======== Aangeleverd fragment
Inwoners met een migratieachtergrond
Meegeteld worden personen met als migratieachtergrond een van de landen in Afrika, Latijns-Amerika en Azië (exclusief Indonesië en Japan) of Turkije. Op grond van hun sociaaleconomische of sociaal-culturele positie worden sommige personen met een migratieachtergrond uit Indonesië of Japan niet meegerekend. Het gaat daarbij om mensen die in het voormalige Nederlands-Indië zijn geboren en werknemers van Japanse bedrijven met hun gezin.

Migratieachtergrond
Persoon van wie ten minste één ouder in het buitenland is geboren.

Van dit onderdeel worden alleen definitieve cijfers gebruikt.
Inwoners stedelijk en landelijk gebied
Het aantal inwoners per regio ingedeeld naar vijf stedelijkheidsklassen.
De indeling naar stedelijkheidsklasse wordt afgeleid van de Omgevingsadressendichtheid (OAD) die wordt weergegeven in adressen per km².
De volgende klassen worden onderscheiden:
- Zeer sterk stedelijk (Omgevingsadressendichtheid van 2 500 of meer)
- Sterk stedelijk (Omgevingsadressendichtheid van 1 500 tot 2 500)
- Matig stedelijk (Omgevingsadressendichtheid van 1 000 tot 1 500)
- Weinig stedelijk (Omgevingsadressendichtheid van 500 tot 1 000)
- Niet-stedelijk (Omgevingsadressendichtheid van minder dan 500).

Inwoners landelijk gebied is de som van het aantal inwoners in de klassen weinig stedelijk en niet stedelijk (Omgevingsadressendichtheid van minder dan 1 000).

Het aantal inwoners in het stedelijk gebied is met ingang van 2012 geen onderdeel meer van de uitkeringen uit het Provinciefonds. Inwoners stedelijk gebied is de som van het aantal inwoners in de klassen zeer sterk stedelijk en sterk stedelijk (Omgevingsadressendichtheid van 1 500 of meer).
Inwoners in de klasse matig stedelijk worden niet tot landelijk of stedelijk gebied gerekend.


Definitieve cijfers
Met ingang van de cijfers over 2015 wordt de OAD per vierkant van 500 meter bij 500 meter berekend naar de BAG van 1 januari, waarbij aan alle in gebruik zijnde verblijfsobjecten, standplaatsen en ligplaatsen een vierkant van 500 meter bij 500 meter is toegekend.
Inwoners per rastervierkant zijn afkomstig door alle personen van de Basis Registratie Personen per 1 januari van het peiljaar aan vierkanten toe te delen.

Voorlopige cijfers
Berekening wordt uitgevoerd in november van het voorgaand jaar.
================
======== Datasetregels
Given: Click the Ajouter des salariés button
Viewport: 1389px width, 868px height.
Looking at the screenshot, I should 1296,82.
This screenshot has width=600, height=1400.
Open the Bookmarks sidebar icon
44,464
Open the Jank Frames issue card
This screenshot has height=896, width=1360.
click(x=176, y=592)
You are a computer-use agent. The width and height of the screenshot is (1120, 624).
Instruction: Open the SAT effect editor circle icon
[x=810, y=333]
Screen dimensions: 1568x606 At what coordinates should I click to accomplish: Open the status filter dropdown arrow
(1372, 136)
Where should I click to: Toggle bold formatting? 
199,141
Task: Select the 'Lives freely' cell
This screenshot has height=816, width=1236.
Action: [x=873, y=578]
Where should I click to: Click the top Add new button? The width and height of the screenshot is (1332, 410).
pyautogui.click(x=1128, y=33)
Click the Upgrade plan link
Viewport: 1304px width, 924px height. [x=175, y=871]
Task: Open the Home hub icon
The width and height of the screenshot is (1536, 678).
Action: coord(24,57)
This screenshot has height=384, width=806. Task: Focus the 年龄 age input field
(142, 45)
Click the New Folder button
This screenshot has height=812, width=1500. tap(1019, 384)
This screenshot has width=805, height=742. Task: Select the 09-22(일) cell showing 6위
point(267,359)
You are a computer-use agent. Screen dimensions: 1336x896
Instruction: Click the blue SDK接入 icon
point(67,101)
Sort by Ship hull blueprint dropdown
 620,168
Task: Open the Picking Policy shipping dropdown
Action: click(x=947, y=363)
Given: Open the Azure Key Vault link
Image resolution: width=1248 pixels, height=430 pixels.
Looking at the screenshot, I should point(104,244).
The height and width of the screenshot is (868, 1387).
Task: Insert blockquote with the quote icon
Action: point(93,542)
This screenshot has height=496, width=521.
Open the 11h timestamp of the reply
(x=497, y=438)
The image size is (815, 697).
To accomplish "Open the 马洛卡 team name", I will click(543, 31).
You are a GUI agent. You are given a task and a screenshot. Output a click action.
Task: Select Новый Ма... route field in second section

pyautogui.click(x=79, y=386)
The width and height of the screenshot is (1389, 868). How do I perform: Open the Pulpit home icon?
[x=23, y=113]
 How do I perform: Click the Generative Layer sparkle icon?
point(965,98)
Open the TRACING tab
================
__Schriftelijke opdracht 1__:
Noem alle stedelijkheidsklassen die in het aangeleverde fragment worden onderscheiden.
__Schriftelijke opdracht 2__:
Vanaf welk jaar is het aantal inwoners in het stedelijk gebied volgens het aangeleverde fragment geen onderdeel meer van de uitkeringen uit het Provinciefonds?

__Oplossing 1__:
- Zeer sterk stedelijk
- Sterk stedelijk
- Matig stedelijk
- Weinig stedelijk
- Niet-stedelijk

__Oplossing 2__:
Met ingang van 2012.